Впрочем, в «Видеодроме» вовсю колыбель раскачивает дедушка Фрейд, и фильм в духе душеспасительного психоанализа оказывается по сути набором самых явных и характерных комплексов из целой их громадной коллекции, сделанной Кроненбергом в картине по принципу аппликации. Ренн — типичнейший эгоист, эгоцентрик и вообще страдающий полной сексуальной неудовлетворенностью человек, алкающий волглой пенетрации в самодовольных конвульсиях, в сладострастных оргазмических копуляциях, в отталкивающе-мокрых куннилингусах самец, который по иронии судьбы и очень черноюморной авторской прихоти сменит ориентацию, но при этом парадоксально оставшись мужчиной (Кроненберг кастрирует Ренна скорее на уровне ментальном, физиологически же сотворив из него нечто гермафродитическое).

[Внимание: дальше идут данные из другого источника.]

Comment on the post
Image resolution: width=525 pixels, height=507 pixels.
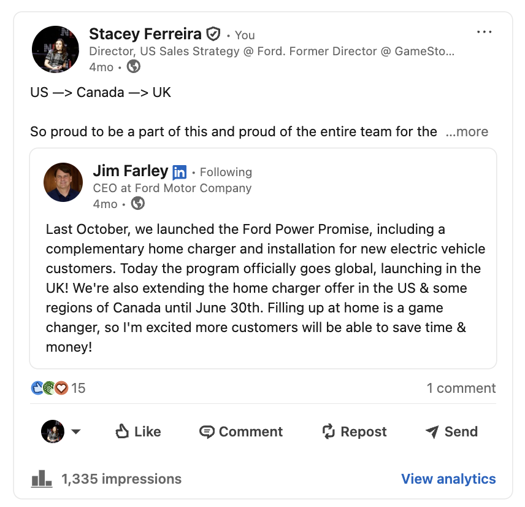pyautogui.click(x=241, y=432)
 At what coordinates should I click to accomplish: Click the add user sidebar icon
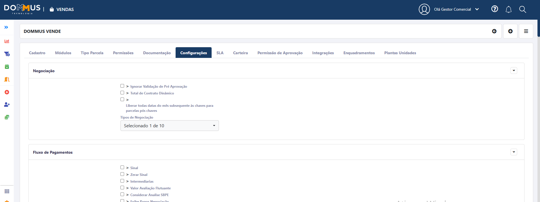[7, 105]
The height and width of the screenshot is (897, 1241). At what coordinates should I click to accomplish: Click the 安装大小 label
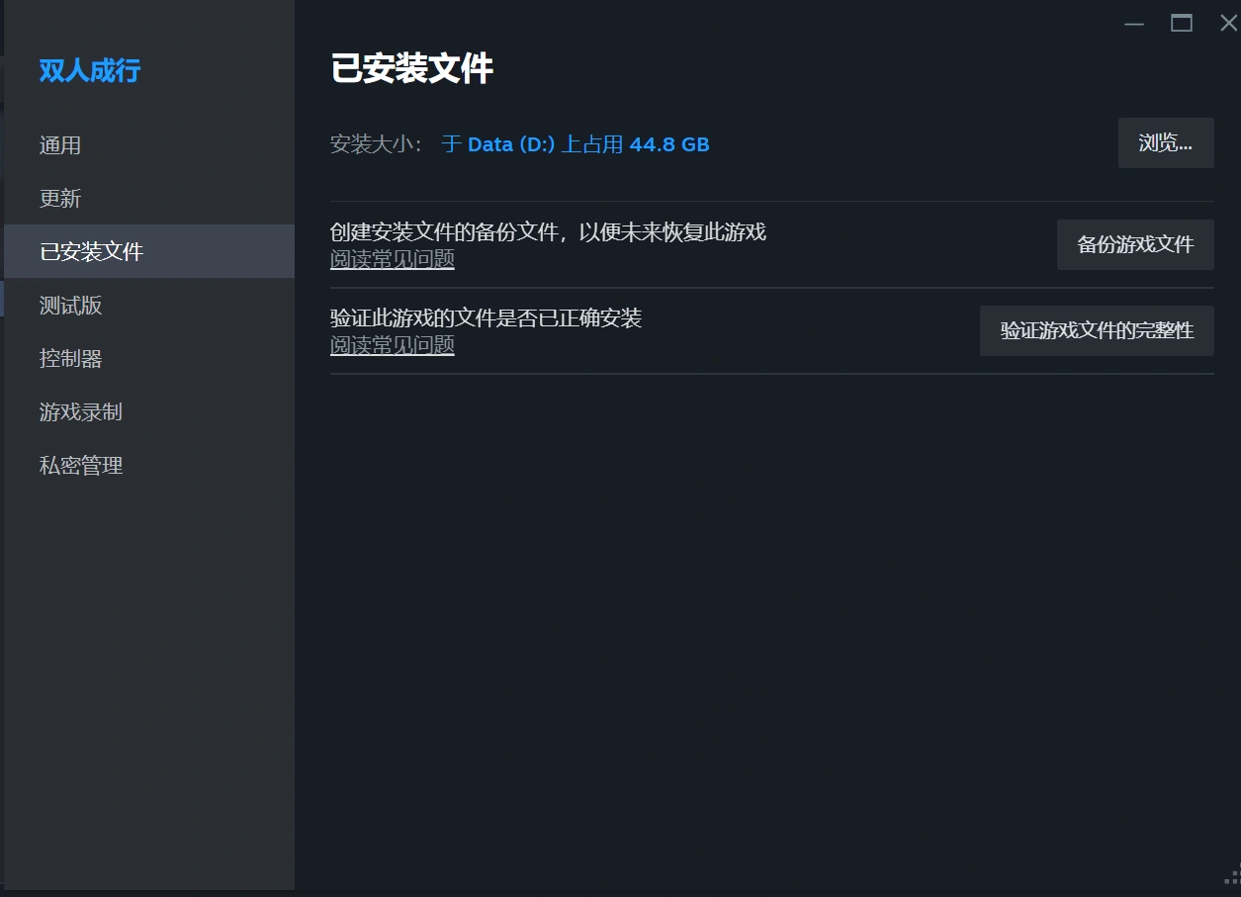point(376,145)
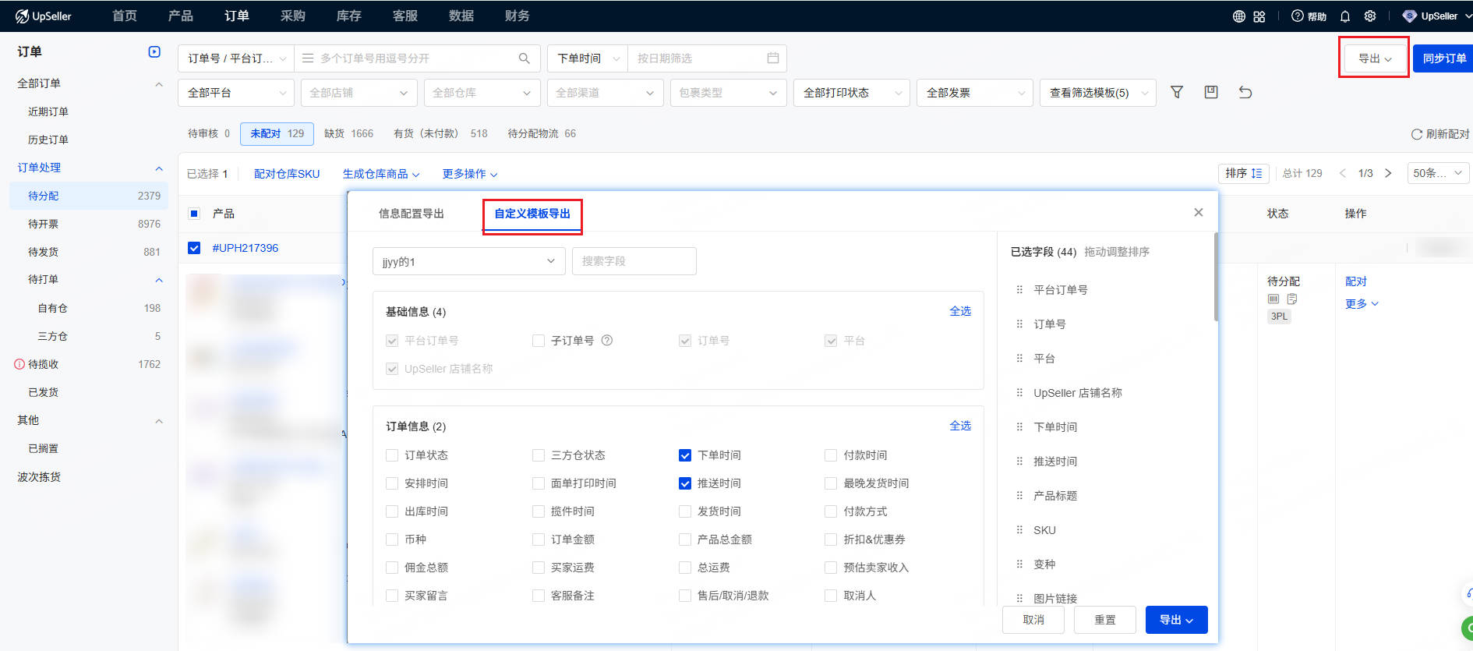
Task: Close the export dialog
Action: pyautogui.click(x=1198, y=212)
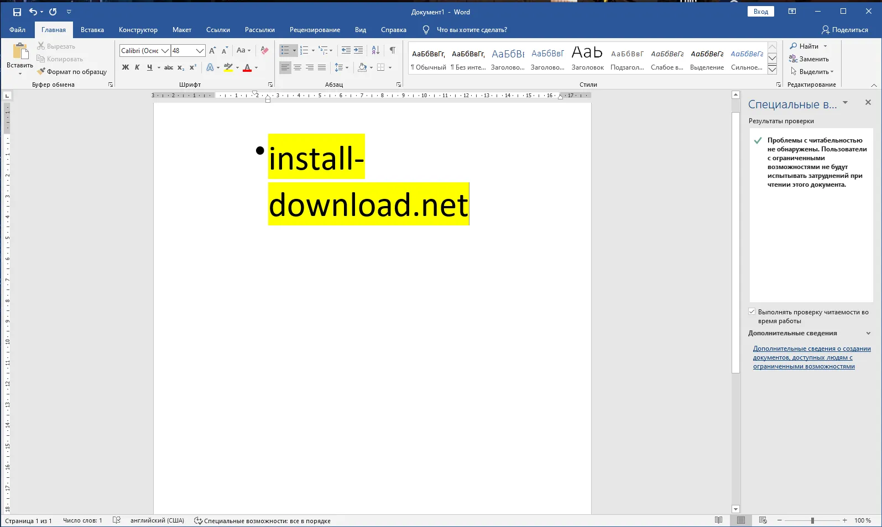Toggle italic formatting (К)

[x=137, y=67]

Никки — суть рифма открытой сексуальной жестокости, не приемля мягкого и нежного, она отвергает первородность любви в угоду животной первобытности, атавистической дерзости, её роль активна, а не пассивна, сверху, но не снизу, больно, до крови, до синяков, секс и есть боль, и в итоге «Видеодром», откликаясь на её преднамеренный маньеризм сексуального поведения, делает её своей сакральной жертвой. Умирать, так с оргазмом. Обливион, человек-метафора забвения, эскапизма, homo technologis, наоборот лишен всякой идентификации и индивидуальности в контексте Фрейда. Он по сути альтер эго самого режиссёра, являющегося демиургом нового мира и новой плоти. Приоткрывая окно этой потусторонней, выжженной от любой, даже мимикрующей моральности, реальности Кроненберга, зритель попадает в свой собственный Видеодром, населенный страхами, воспоминаниями, желаниями, эмоциями — и лишь тут он свободен полностью в своей воле творить все что, как, когда и с кем вздумается. Фактически это эдакий хостел в духе шизополиса, в мире современном обретший плоть множества садистских видео, выставленных на всеобщее обозрение.